Yukarıda yer verilen yasal düzenlemelerin birlikte değerlendirilmesinden; şirket borçlarından dolayı şirket ortaklarına başvurulabilmesi için öncelikle borcun şirket adına kesinleştirilmesi ve şirketin malvarlığından kısmen ya da tamamen tahsil edilememesi veya edilemeyeceğinin anlaşıldığının ortaya konulması gerekmektedir.

Dava dosyasındaki bilgi ve belgelerin incelenmesinden, asıl borçlu şirketten alacağın tahsiline ilişkin işlemlerin usulüne uygun yürütülmesi sonucu yapılan malvarlığı araştırması neticesinde, şirketin vergi borçlarının şirketin malvarlığından tahsil edilemeyeceği anlaşıldığından, amme alacağının tahsilini teminen, şirket ortağı olan davacının ödeme emriyle takibinde hukuka aykırılık görülmemiştir."

Kararda da görüleceği üzere limited şirket hakkında mal varlığı araştırması yapıldıktan sonra şirkete ait mal varlığının şirket amme borcunu karşılamayacağı anlaşıldığı takdirde ortakların sorumluluğu yoluna gidilebilmektedir.

II. Limited Şirket Ortağının Sermaye Payı Oranında Sorumluluğu

Madde hükmünden anlaşılan bir diğer koşul da limited şirket ortaklarının şirketin amme borcundan sorumluluğunun sermaye paylarıyla sınırlı tutulmasıdır. 6183 sayılı Kanun’un önceki halinde ortakların sorumluluğu ’sermaye miktarı’’ ile sınırlı tutulmuştu. 4369 sayılı Kanun ile bu maddede değişikliğe gidilerek şirket ortaklarının sermaye hisseleri oranında sorumlu tutulması düzenlenmiştir. Bu düzenlemeyle şirket ortaklarının kamu borçlarından sorumluluğu genişletilmiştir.

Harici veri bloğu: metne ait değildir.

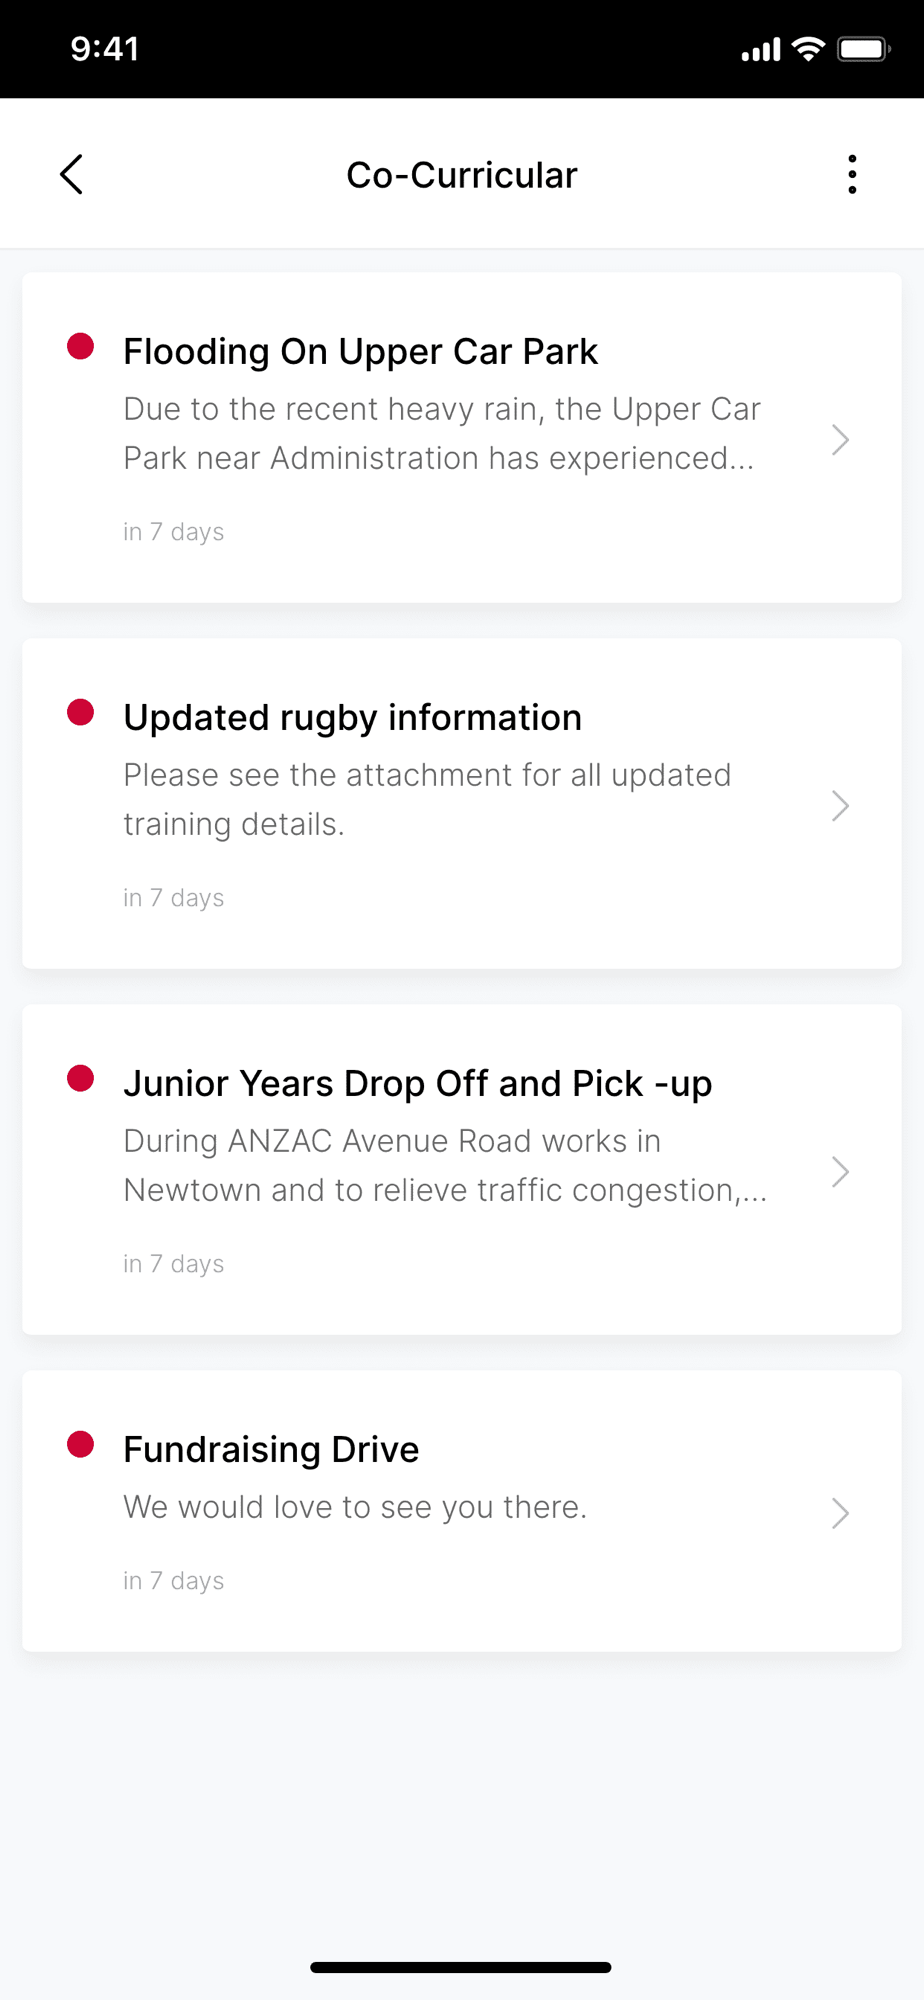Click the red dot beside Junior Years notice

(x=81, y=1079)

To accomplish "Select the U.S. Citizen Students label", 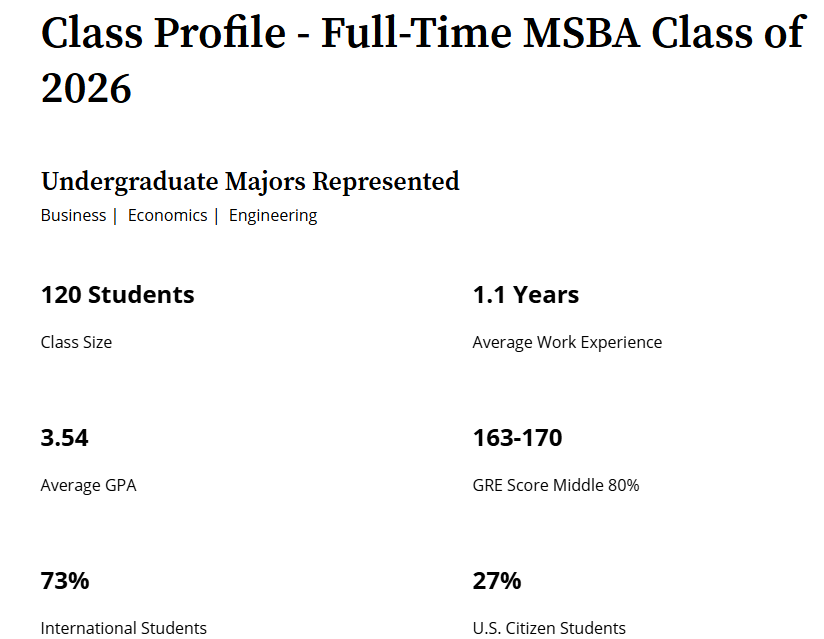I will click(548, 628).
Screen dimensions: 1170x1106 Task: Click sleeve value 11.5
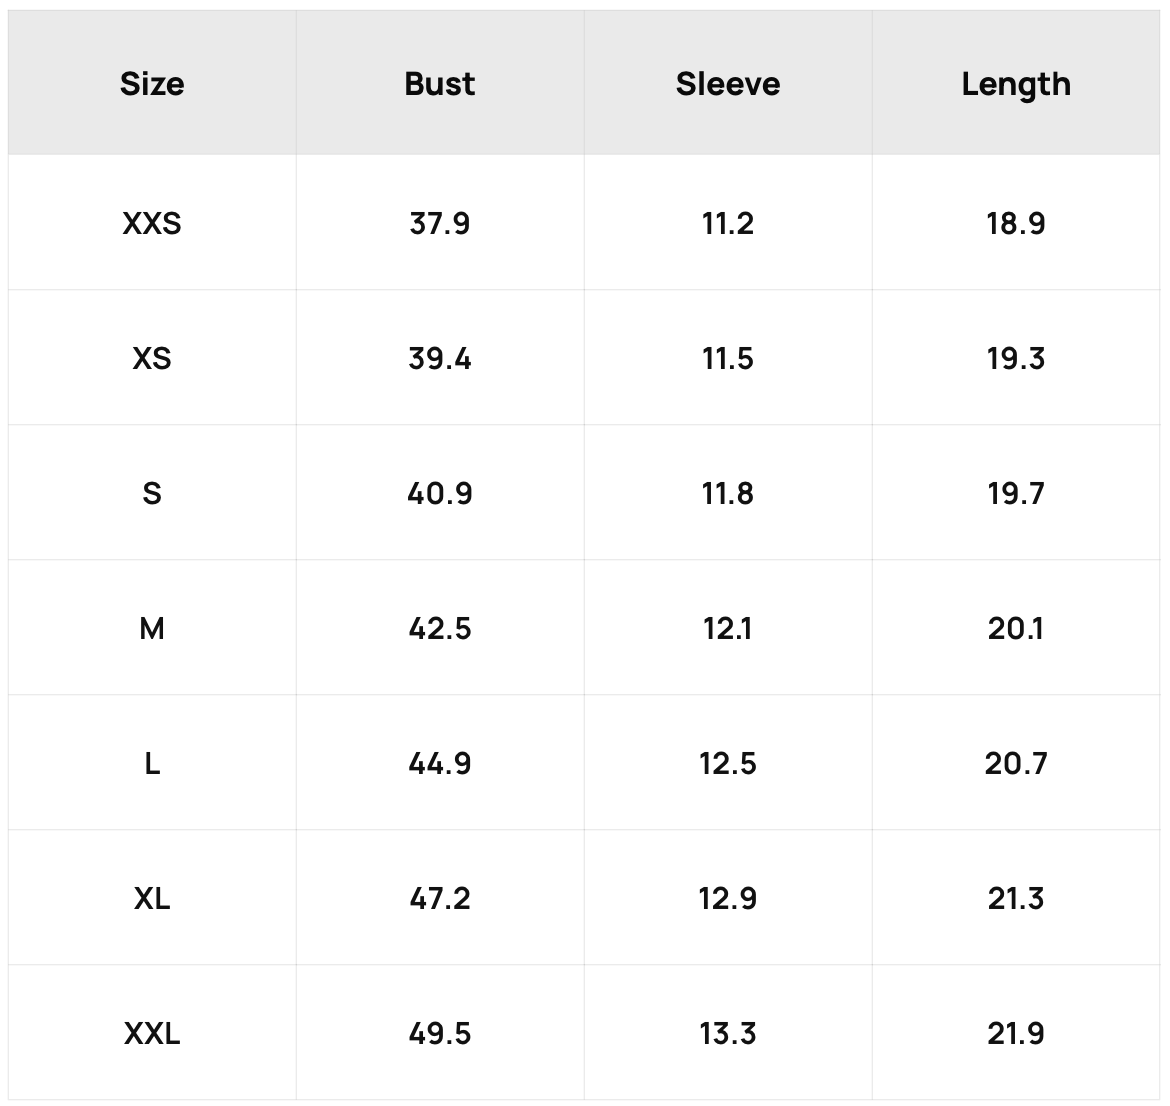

Şirketin ödenmeyen kamu borçlarından ortaklar kendi sermaye paylarına isabet eden oranda tüm malvarlıklarıyla sorumlu olmaktadır. Ortağın gerçek kişi olması halinde tüm malvarlığıyla "doğrudan doğruya" sorumlu olmaktadır. Ortağın tüzel kişi olması halinde ise sorumluluk tüzel kişinin mal varlığı ile sınırlı olacaktır.

III. Limited Şirket Ortağının Kusursuz Sorumluluğu

Limited şirket ortaklarının kamu borçlarından sorumluluğu kusursuz sorumluluktur. Kanunun ilgili maddesinde ortağın borçtan sorumlu tutulabilmesi için borcun şirketten tahsil edilememesi ve şirkette pay sahibi olunması dışında başka bir şart bulunmamaktadır. Bu sebeple ortağın bu borcun oluşumunda kusurlu olup olmamasının bir önemi yoktur.

SONUÇ

Sonuç olarak şirkete karşı sermaye yükümlülüğünü yerine getirmek dışında sorumluluğu bulunmayan limited şirket ortaklarının 6183 Sayılı Kanun’un 35’inci maddesiyle şirket kamu borçlarından sorumluluğu düzenlenmiş ve bu yolla amme alacaklarının tahsili güvence altına alınmaya çalışılmıştır. Bu nedenle ortakların şirketin mali yükümlülüklerini düzenli olarak takip etmesi ve hukuki süreci zamanında başlatması gerekir. Aksi takdirde ortağı olduğu limited şirketin kamu borçlarından dolayı kişisel mal varlıklarına başvurulması söz konusu olabilir.